And you get to see her mental map evolve. You watch branches get added to her decision tree. You observe as she learns how to acquire information, process it, and decide how to act upon it. And all the while, you mold her view of the world based on your interactions with her. I don't know about you, but I find that not only fascinating, but incredibly rewarding.
Before my daughter was born, I was terrified too, and somebody had said these things to me, I would've said, "Yeah, okay, I'm sure it's great and all, but I'm sure you're exaggerating somewhat." That's because there is something that happens to you when it's your kid.

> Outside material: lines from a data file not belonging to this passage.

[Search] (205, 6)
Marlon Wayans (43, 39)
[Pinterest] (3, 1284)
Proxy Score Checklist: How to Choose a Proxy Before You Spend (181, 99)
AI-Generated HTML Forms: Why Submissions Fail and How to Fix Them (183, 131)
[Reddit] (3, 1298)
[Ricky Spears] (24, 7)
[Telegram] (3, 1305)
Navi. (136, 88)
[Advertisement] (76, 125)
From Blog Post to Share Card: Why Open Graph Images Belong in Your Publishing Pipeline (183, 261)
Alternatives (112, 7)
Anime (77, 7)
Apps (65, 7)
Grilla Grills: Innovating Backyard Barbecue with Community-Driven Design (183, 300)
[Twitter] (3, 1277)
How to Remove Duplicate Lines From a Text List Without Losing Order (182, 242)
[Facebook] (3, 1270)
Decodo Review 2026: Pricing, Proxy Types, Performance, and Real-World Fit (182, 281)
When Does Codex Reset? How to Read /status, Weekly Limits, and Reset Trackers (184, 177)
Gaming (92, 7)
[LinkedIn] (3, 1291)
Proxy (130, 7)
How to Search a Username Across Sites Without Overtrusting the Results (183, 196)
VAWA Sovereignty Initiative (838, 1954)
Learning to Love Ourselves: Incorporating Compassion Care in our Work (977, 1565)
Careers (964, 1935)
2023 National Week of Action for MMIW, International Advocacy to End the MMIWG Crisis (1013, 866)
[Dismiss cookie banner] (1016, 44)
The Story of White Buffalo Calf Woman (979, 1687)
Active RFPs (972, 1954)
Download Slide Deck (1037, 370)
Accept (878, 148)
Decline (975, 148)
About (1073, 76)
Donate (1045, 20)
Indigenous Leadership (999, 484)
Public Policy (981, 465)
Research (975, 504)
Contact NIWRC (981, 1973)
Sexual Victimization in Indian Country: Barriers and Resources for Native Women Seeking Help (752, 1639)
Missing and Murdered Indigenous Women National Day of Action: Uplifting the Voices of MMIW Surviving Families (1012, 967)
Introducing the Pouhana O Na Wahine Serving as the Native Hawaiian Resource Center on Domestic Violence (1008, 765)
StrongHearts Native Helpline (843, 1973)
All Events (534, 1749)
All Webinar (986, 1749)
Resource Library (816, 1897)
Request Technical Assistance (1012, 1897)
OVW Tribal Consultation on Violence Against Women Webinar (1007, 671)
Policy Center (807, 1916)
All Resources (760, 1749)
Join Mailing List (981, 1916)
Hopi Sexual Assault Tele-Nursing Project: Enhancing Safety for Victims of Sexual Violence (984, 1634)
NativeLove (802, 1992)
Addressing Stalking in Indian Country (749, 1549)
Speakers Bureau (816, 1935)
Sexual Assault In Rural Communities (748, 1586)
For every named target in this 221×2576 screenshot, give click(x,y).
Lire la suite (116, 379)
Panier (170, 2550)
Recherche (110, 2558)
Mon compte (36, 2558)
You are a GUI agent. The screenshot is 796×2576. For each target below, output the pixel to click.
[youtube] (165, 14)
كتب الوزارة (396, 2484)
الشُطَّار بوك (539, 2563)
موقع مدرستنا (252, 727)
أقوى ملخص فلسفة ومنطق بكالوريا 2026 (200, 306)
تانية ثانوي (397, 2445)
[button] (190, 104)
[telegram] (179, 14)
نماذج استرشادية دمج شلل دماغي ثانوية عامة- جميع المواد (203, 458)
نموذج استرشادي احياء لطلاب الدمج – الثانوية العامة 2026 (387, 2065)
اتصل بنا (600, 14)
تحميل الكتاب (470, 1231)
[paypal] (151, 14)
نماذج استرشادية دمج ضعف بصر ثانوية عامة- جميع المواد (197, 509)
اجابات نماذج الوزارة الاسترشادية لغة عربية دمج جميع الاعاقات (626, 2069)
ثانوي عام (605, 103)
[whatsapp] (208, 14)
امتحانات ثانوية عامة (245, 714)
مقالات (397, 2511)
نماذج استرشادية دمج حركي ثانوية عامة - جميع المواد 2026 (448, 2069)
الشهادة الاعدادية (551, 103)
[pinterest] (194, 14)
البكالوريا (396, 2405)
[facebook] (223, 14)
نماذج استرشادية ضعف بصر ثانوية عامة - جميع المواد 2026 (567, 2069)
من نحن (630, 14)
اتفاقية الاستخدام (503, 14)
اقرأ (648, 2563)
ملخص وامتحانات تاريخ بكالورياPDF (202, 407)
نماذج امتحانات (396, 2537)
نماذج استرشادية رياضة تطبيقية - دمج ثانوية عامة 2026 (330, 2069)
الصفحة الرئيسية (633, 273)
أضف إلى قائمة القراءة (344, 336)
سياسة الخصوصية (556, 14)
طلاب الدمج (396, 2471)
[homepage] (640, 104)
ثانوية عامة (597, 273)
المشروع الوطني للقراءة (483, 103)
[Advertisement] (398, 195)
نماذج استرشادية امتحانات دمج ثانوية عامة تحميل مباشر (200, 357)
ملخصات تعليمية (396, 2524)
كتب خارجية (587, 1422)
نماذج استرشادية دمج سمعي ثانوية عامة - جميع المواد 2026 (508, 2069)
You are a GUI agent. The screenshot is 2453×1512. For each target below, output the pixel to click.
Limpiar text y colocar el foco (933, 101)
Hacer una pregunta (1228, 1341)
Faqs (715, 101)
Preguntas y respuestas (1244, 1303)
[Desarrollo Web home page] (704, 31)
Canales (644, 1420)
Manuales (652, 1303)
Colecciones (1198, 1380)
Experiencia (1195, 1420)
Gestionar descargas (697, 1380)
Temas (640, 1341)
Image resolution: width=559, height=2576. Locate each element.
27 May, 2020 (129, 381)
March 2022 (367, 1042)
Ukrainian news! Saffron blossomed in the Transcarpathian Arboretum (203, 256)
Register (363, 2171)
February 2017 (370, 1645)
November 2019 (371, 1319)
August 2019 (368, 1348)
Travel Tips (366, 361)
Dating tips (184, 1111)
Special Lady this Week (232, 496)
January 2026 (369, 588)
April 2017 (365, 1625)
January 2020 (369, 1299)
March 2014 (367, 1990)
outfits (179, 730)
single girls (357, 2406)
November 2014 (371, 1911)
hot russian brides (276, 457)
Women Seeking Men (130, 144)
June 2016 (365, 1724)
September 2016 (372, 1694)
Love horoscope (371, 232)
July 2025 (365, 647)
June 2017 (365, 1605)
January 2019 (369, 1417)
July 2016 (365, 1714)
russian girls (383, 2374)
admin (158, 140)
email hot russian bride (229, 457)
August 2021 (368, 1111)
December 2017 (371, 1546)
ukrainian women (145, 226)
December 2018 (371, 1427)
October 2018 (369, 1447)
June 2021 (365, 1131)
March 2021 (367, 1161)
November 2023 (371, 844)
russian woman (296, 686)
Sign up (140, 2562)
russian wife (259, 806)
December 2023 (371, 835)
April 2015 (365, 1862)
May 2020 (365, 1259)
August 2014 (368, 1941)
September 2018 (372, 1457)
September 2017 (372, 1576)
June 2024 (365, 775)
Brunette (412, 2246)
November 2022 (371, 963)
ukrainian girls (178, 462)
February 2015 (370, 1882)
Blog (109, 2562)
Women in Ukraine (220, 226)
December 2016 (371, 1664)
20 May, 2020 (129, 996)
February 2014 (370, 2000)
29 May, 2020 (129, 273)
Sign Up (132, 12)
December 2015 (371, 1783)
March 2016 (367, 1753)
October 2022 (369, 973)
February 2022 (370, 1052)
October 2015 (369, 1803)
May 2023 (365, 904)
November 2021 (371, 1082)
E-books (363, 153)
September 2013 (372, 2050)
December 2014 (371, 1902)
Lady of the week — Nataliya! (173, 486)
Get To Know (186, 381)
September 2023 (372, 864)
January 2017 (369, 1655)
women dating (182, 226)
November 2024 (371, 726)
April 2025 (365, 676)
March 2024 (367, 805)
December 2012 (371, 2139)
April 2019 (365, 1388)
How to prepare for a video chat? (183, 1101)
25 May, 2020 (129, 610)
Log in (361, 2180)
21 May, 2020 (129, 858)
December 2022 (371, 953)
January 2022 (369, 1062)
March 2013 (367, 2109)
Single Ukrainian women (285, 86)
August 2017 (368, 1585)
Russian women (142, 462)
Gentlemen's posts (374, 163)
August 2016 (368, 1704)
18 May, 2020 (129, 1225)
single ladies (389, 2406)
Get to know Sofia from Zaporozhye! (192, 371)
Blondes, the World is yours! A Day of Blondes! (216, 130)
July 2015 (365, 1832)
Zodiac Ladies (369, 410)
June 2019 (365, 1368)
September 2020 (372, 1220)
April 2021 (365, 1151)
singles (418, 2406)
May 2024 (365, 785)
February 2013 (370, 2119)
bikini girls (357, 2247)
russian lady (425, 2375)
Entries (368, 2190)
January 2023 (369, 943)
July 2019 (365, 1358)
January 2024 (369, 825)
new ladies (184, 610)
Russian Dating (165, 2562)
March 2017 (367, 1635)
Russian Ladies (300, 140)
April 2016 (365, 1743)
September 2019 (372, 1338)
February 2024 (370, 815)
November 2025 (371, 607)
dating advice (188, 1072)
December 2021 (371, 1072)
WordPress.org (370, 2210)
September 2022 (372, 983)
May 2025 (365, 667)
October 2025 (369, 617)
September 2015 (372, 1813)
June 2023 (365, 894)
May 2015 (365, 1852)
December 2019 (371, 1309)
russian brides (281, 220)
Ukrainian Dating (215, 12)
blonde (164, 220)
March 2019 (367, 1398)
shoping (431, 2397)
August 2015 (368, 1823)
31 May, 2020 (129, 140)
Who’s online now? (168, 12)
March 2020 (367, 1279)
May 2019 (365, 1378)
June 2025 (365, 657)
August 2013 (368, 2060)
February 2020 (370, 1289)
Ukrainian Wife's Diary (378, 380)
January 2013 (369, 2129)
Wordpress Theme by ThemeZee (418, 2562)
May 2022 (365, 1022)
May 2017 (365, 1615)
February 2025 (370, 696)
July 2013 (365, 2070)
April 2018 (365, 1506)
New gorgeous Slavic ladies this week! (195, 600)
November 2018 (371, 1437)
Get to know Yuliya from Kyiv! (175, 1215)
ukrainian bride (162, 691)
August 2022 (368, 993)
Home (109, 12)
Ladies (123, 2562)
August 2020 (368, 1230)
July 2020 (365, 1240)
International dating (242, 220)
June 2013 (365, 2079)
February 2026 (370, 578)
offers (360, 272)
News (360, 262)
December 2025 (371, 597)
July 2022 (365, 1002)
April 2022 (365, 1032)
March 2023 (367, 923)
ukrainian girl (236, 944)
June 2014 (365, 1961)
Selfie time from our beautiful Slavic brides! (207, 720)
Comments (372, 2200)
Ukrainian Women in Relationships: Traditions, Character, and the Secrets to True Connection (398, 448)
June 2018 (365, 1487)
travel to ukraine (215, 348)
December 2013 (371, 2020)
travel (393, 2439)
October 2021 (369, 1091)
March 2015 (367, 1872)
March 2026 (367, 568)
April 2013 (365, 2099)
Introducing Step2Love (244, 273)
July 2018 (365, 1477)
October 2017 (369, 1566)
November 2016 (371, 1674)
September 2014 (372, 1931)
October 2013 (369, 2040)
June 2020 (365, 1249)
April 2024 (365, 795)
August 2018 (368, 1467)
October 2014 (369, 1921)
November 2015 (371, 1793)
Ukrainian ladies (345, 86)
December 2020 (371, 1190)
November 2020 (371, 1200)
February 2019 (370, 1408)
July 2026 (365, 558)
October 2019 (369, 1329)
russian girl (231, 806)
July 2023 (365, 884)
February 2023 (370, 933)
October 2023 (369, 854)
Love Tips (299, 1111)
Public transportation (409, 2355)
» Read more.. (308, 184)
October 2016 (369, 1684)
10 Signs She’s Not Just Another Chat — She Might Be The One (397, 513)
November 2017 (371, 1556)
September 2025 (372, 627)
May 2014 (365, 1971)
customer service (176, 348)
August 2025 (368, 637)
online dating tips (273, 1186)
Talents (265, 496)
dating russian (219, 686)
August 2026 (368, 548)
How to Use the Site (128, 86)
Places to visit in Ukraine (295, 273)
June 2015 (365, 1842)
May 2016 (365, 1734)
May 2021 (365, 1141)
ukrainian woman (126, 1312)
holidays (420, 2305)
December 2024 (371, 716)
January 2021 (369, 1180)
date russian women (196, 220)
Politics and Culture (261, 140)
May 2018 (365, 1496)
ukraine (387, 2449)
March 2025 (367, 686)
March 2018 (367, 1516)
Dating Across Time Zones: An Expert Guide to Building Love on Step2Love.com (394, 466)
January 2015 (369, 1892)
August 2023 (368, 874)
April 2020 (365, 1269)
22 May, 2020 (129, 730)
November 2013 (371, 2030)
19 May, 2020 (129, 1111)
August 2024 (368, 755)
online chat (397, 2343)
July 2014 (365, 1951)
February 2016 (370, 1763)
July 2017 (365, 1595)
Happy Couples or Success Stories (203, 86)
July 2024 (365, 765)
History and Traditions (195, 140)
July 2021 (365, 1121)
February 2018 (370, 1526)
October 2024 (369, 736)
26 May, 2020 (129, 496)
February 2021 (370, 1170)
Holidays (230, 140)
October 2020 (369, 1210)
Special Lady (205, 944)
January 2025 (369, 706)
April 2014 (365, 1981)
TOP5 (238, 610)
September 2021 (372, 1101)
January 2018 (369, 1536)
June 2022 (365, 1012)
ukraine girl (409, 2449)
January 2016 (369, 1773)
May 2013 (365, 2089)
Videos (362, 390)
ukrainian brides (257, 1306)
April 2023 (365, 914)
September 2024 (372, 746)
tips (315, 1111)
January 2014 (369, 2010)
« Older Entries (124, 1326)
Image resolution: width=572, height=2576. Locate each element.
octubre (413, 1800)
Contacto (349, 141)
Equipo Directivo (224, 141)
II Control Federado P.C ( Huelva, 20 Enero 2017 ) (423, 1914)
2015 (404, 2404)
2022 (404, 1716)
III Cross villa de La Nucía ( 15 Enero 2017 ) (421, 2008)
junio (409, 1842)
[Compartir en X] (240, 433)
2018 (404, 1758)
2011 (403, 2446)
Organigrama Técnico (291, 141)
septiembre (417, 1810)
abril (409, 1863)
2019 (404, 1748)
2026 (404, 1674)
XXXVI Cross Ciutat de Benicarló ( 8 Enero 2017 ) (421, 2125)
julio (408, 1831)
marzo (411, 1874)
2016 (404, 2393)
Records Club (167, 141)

There's some very ancient, very basic code that gets turned on in your brain that says "this life is your responsibility, and you must do everything you can to ensure its safety, survival, and growth". I can't explain it because I honestly believe it's something buried deep beneath the conscious mind.
Whatever the case, if you honestly don't want the baby, for it's sake, put it up for adoption. Don't make it live a life with a father who doesn't care for it. I'm being absolutely serious here. Find a loving couple who are unable to have kids of their own.
(Posting AC because this is way offtopic, and because there are a lot of single, selfish, bitter child-haters out there with mod points to burn... but I had to say something.)
Re:FUNNY?! That's not funny, try for TRUE (Score:5, Interesting)
Don't mistake my badly crafted joke for being completely ignorant of what's ahead of me; before the final decision came, I had consulted with friends who are also parents (carefully not discussing this with any of my single, singlemindedly free-roaming friends), and I am in no way in doubt that I will make this child a net benefit for the human race. There are simply too many rotten parents, spoilt children, miserable families and bad genes in the world for me to actually fail in that respect.
Plus, living in Denmark*, the baby will have pretty good odds for a good life, my involvement notwithstanding.
I am going to have a lot of fun making tech projects for my little one when that time comes, including audio books with his/her favourite bed time stories, video diaries of how the child evolves, and of course, teaching how to solder before the age of 5. How I survived until 15 without that knowledge eludes me to this day.
*: Studies have shown that there is a tie for Country With Best Quality of Life; Denmark and Iceland. I've been to Iceland, and it smelled like rotten eggs. Denmark takes the lead.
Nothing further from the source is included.